• [TASK ITEM]: Starting from the line with "You are a GUI", please copy exactly every line to the end of the listing, but not the pictures.

[MATERIAL TO PROCESS — start]

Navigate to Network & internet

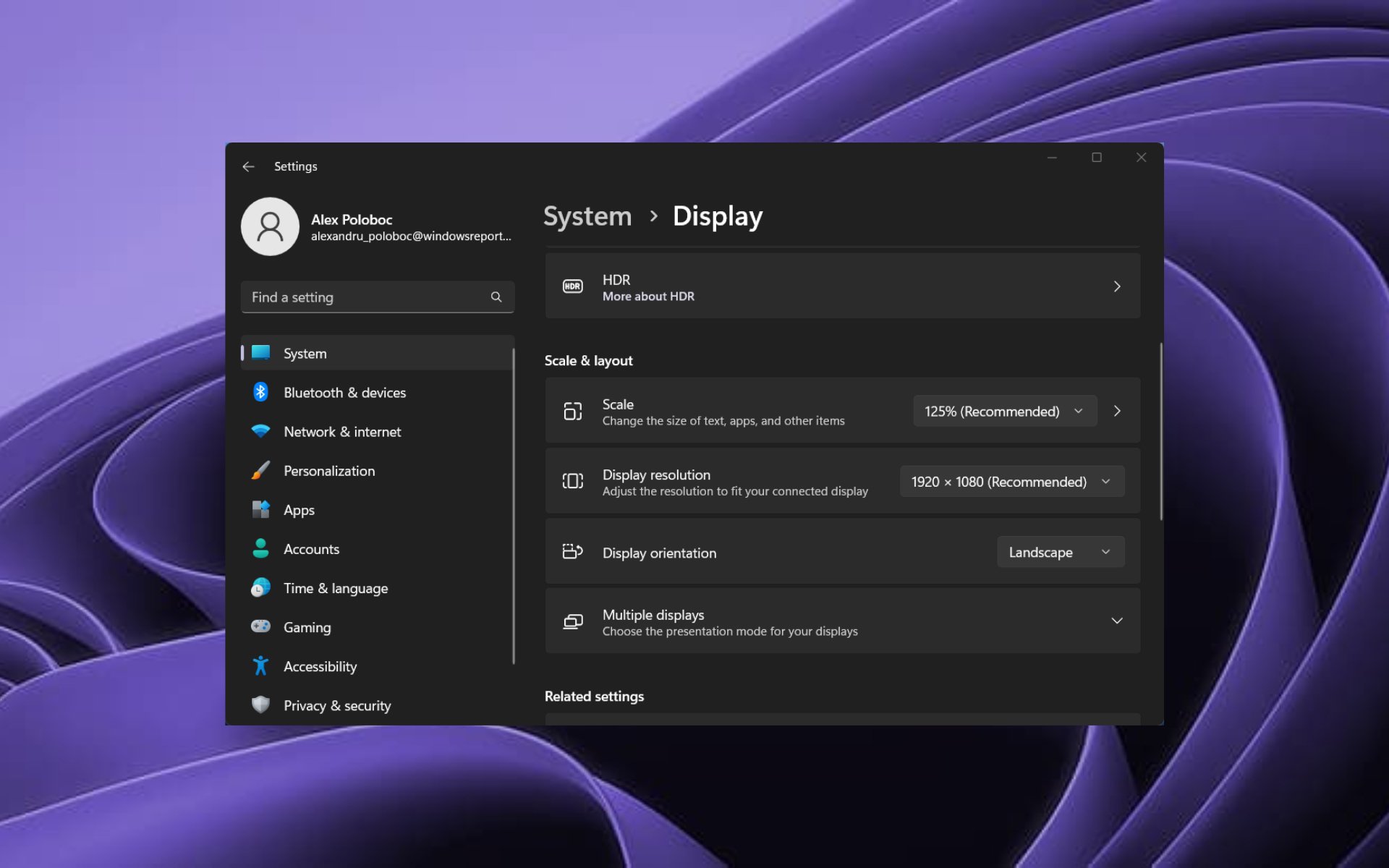coord(343,431)
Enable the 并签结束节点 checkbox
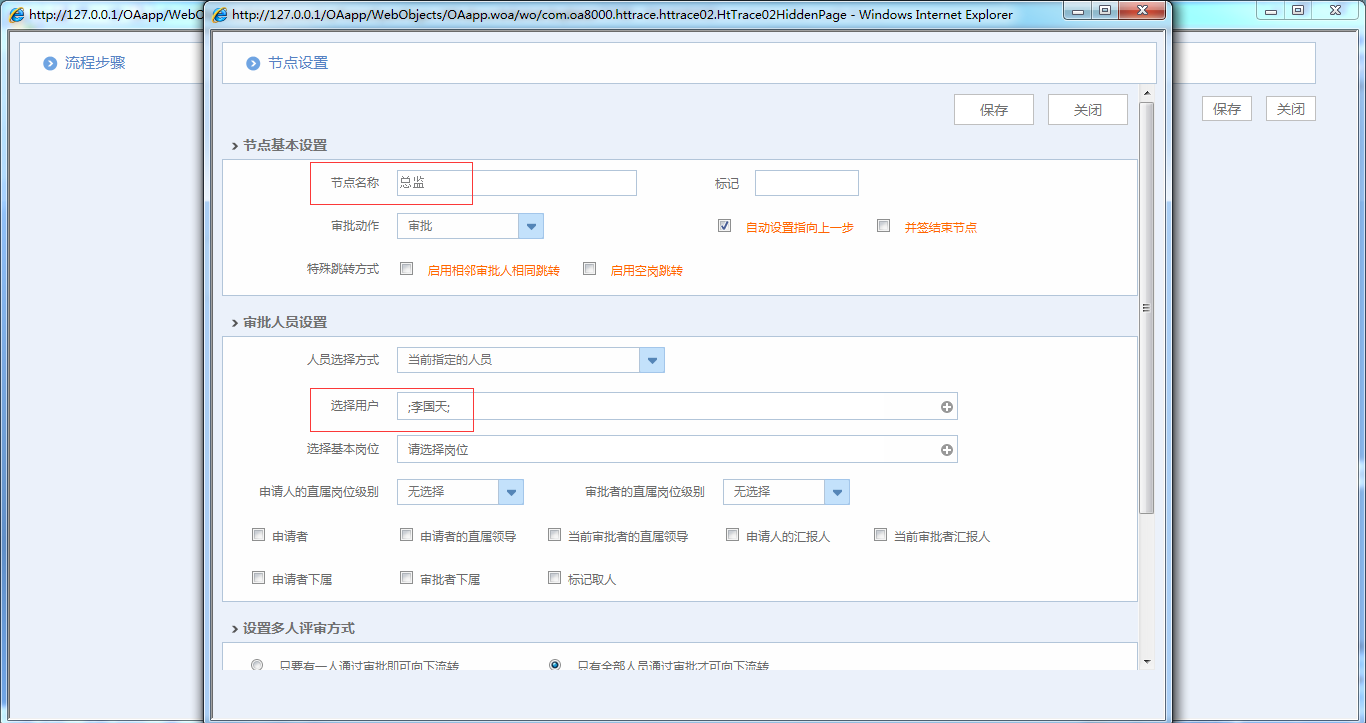This screenshot has height=723, width=1366. coord(883,225)
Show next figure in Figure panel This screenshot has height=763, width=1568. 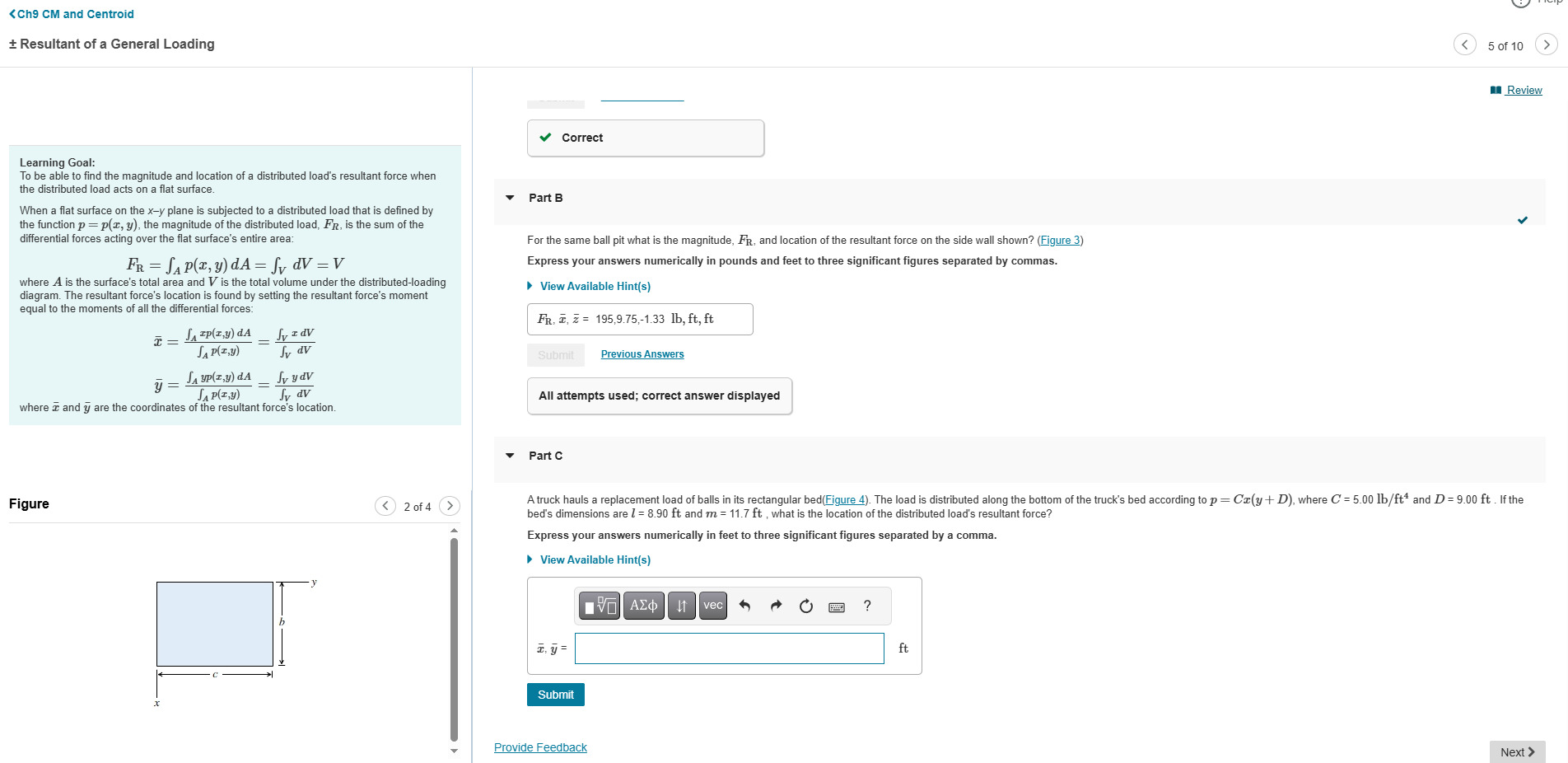450,506
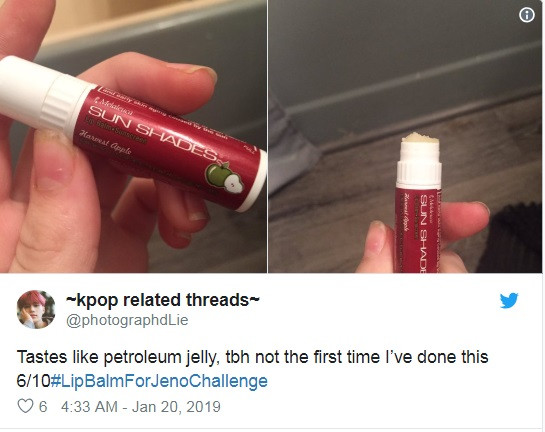Click the tweet text about petroleum jelly
This screenshot has width=545, height=432.
pyautogui.click(x=252, y=357)
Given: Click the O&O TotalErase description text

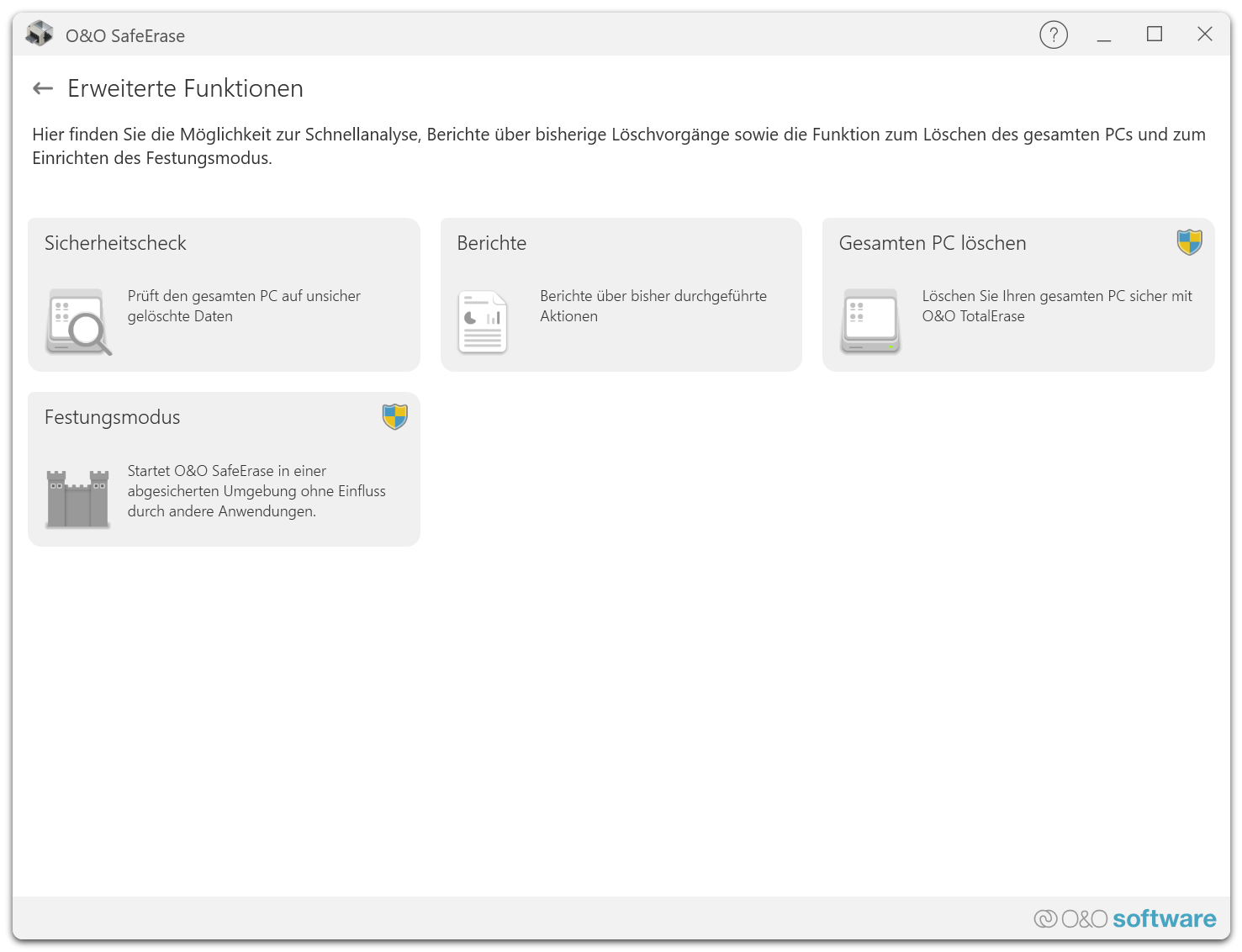Looking at the screenshot, I should (1056, 306).
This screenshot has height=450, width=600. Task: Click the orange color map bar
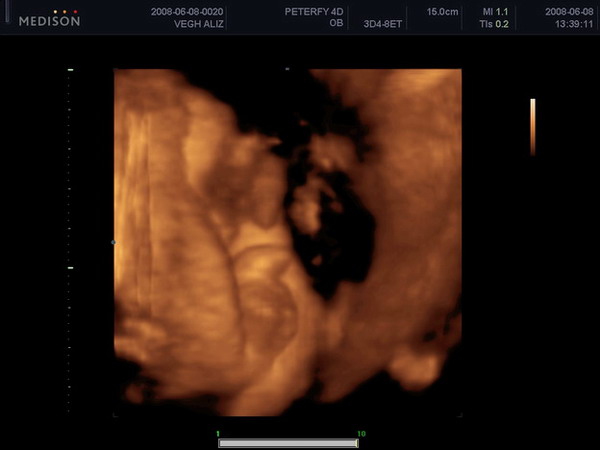(533, 126)
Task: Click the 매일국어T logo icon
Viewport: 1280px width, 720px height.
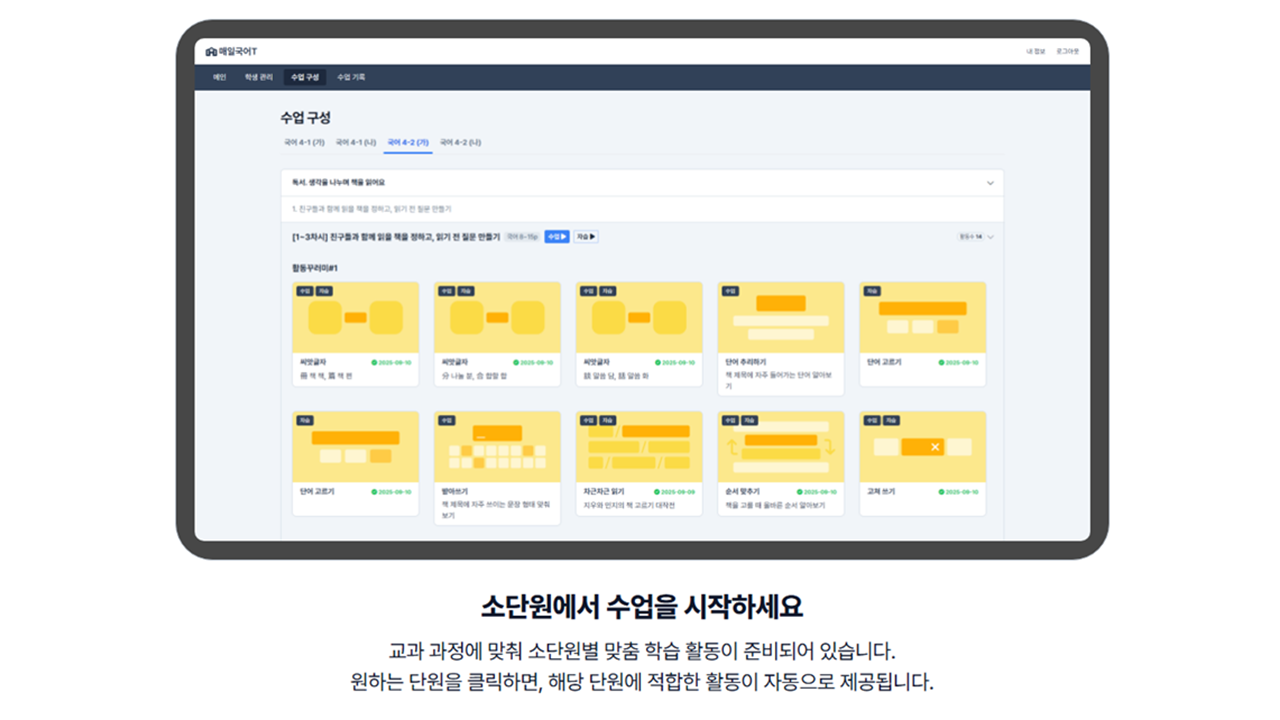Action: pyautogui.click(x=211, y=51)
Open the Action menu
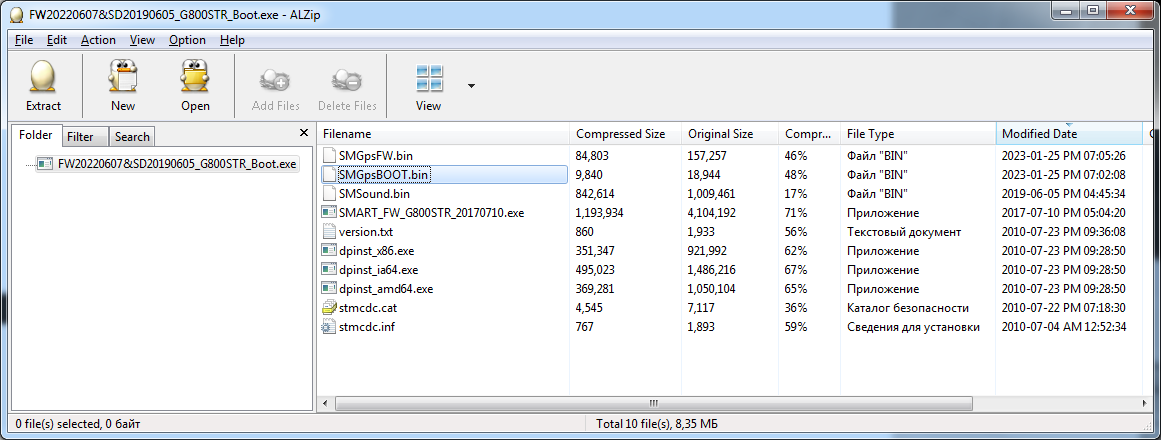Screen dimensions: 1161x440 98,40
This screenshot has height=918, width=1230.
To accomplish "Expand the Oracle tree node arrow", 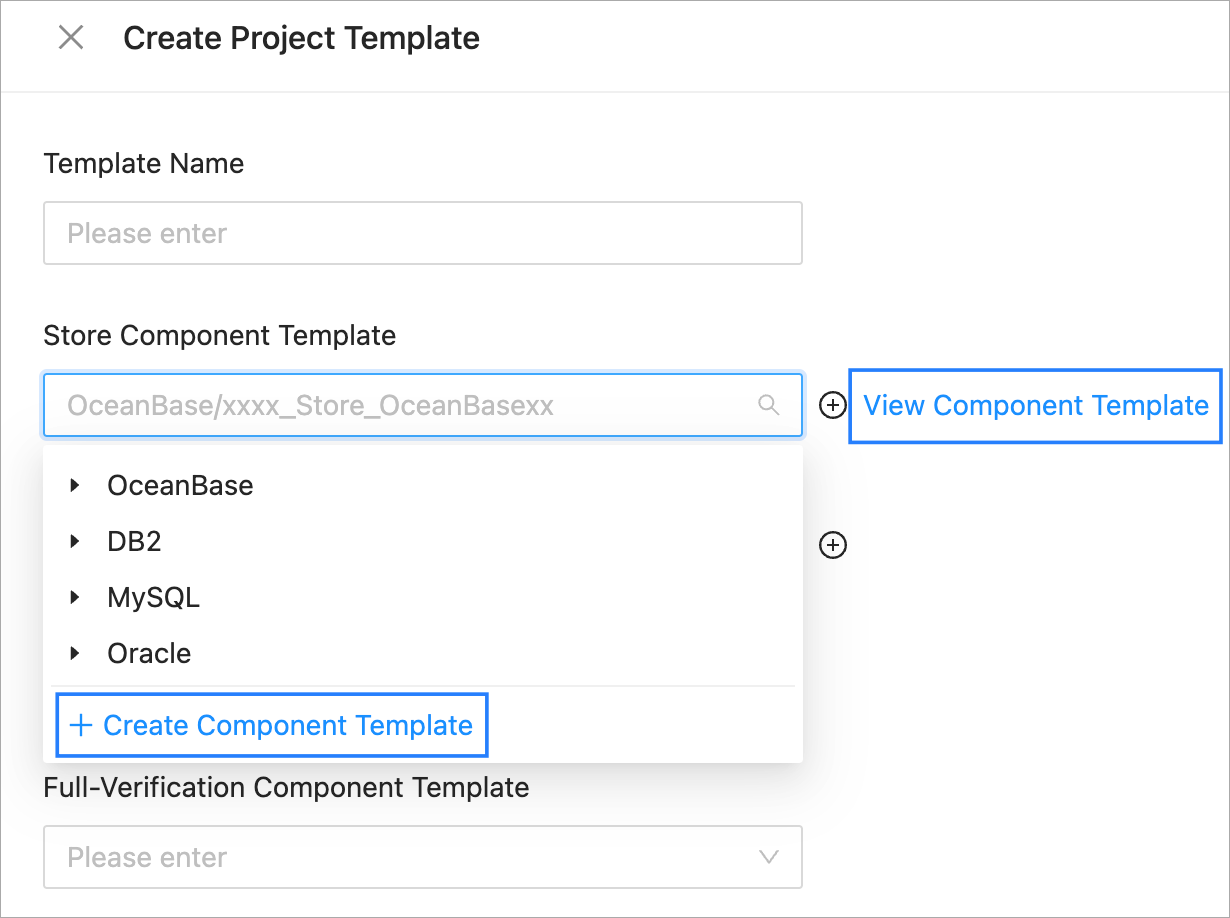I will point(75,654).
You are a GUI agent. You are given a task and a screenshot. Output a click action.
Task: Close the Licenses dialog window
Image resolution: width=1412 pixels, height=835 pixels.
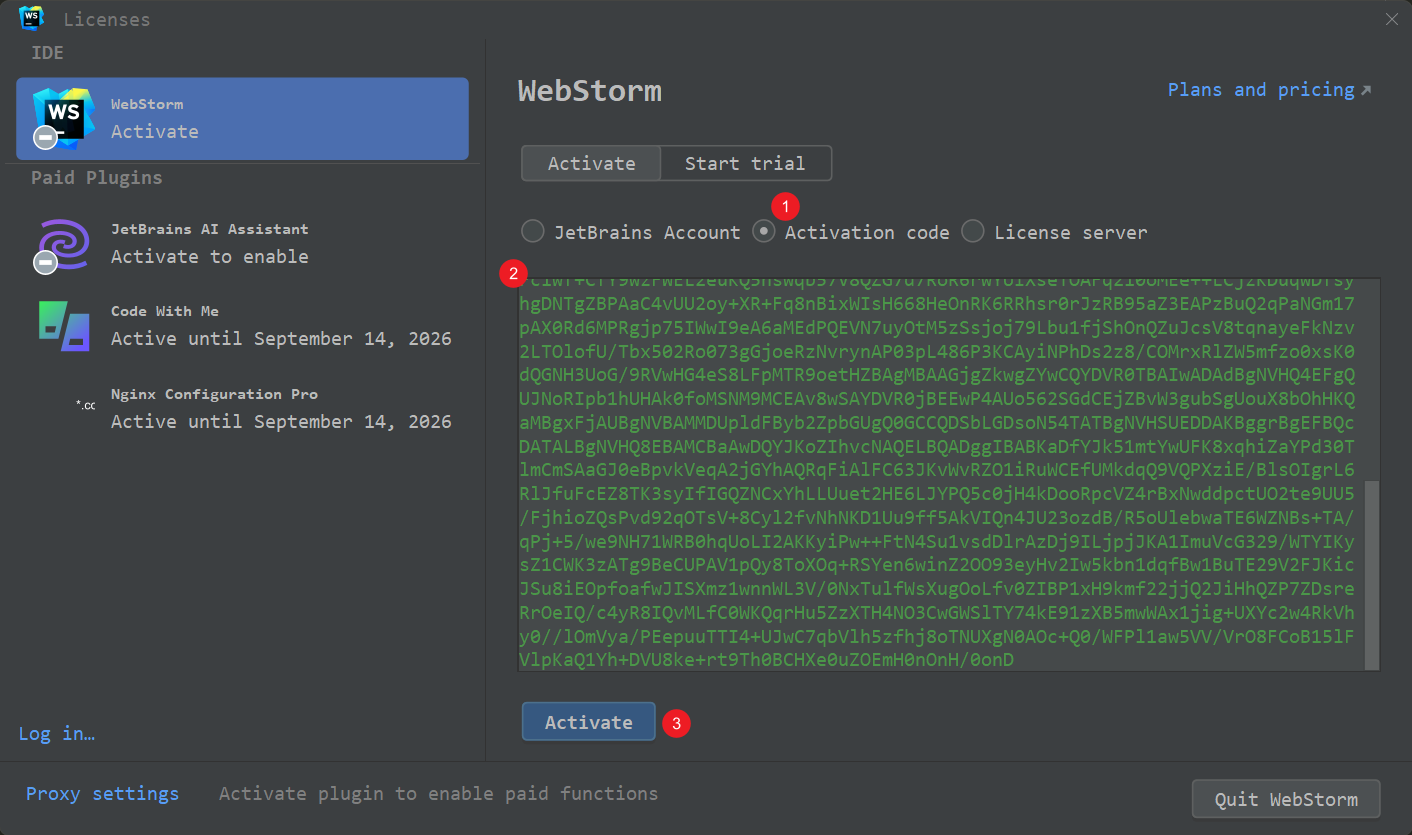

[MATERIAL TO PROCESS — finish]

• [SOLVED EXERCISE]:
You are a GUI agent. You are given a task and a screenshot. Output a click action.
Task: Close the Licenses dialog window
Image resolution: width=1412 pixels, height=835 pixels.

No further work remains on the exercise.